▸ **Aim**: Return each of the records below line for line, with no changes to any character.

....

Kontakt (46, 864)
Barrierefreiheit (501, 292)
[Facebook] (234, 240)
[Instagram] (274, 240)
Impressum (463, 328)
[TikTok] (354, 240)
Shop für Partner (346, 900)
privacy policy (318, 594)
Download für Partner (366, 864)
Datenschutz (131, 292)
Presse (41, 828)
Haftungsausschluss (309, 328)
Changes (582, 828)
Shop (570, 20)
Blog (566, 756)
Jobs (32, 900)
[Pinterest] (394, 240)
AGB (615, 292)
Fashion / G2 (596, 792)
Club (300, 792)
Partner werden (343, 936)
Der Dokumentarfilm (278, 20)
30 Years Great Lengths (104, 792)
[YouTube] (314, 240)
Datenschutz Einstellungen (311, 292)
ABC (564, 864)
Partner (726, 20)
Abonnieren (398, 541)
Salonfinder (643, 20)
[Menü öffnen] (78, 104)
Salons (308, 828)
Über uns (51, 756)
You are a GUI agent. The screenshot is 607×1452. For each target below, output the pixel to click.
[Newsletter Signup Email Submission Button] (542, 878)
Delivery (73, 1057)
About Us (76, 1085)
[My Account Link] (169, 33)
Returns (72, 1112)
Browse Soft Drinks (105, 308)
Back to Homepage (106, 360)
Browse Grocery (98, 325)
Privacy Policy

....

▸ **Exercise solution**:
Kontakt (46, 864)
Barrierefreiheit (501, 292)
[Facebook] (234, 240)
[Instagram] (274, 240)
Impressum (463, 328)
[TikTok] (354, 240)
Shop für Partner (346, 900)
privacy policy (318, 594)
Download für Partner (366, 864)
Datenschutz (131, 292)
Presse (41, 828)
Haftungsausschluss (309, 328)
Changes (582, 828)
Shop (570, 20)
Blog (566, 756)
Jobs (32, 900)
[Pinterest] (394, 240)
AGB (615, 292)
Fashion / G2 (596, 792)
Club (300, 792)
Partner werden (343, 936)
Der Dokumentarfilm (278, 20)
30 Years Great Lengths (104, 792)
[YouTube] (314, 240)
Datenschutz Einstellungen (311, 292)
ABC (564, 864)
Partner (726, 20)
Abonnieren (398, 541)
Salonfinder (643, 20)
[Menü öffnen] (78, 104)
Salons (308, 828)
Über uns (51, 756)
You are a GUI agent. The screenshot is 607×1452. For each target below, output the pixel to click.
[Newsletter Signup Email Submission Button] (542, 878)
Delivery (73, 1057)
About Us (76, 1085)
[My Account Link] (169, 33)
Returns (72, 1112)
Browse Soft Drinks (105, 308)
Back to Homepage (106, 360)
Browse Grocery (98, 325)
Privacy Policy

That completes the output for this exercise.